Thanks to the enthusiasm of Adam Fulop, we received a copy of the film from director/producer Monte Thompson (and from the US) in record time. And our NGO partners Greenpeace Hungary and Diverziti quickly produced a Hungarian translation and subtitles. So we could hold the premiere only one week later than the actual International Day of Biodiversity (22 May). We also invited two more NGOs: the World Wildlife Fund and the Jane Goodall Institute Hungary to advice our audience of 150 contacts how they can take part in practical biodervisity saving programmes and actions. They have since told us that they managed to secure new company participants for their corporate volunteer programmes during the reception after the screening.

This is a film everybody should see. So I was glad to learn that cinemas theaters in Budapest will start showing the film from tomorrow.

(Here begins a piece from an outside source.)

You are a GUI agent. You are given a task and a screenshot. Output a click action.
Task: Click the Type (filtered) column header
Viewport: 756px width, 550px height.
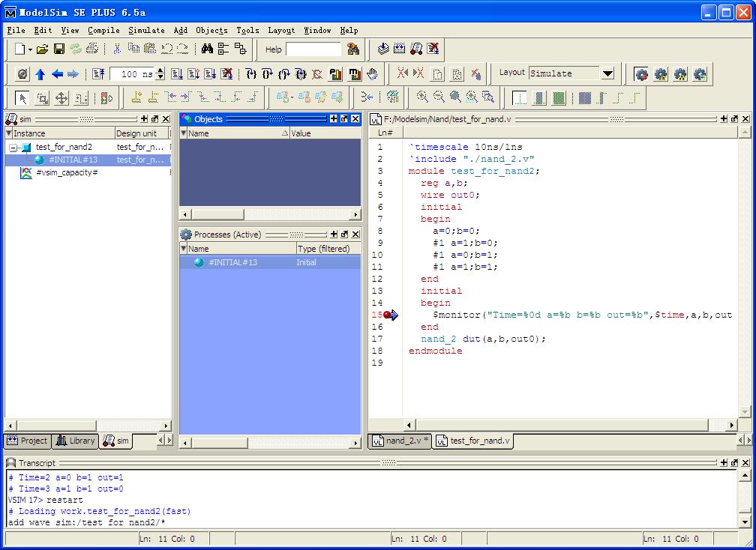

To whet your appetites, let me quote a New Zealand press review on the film: “Discussions about topics like the psychology of denial, climate change, the importance of conserving populations not just species, and how the historical changes in religious and spiritual attitudes have influenced reverence for the environment, are interspersed with powerful, brilliantly explained examples – the way the blood of lizards on the West Coast of the U.S. protects humans from Lyme disease was a particular gem, leading one to wonder what kinds of protection we might lose before we even know we’re benefiting. Serious, rich and challenging, Call of Life rises far beyond the superficial environmental jeremiads of many documentaries and explores its subject in commendable depth.”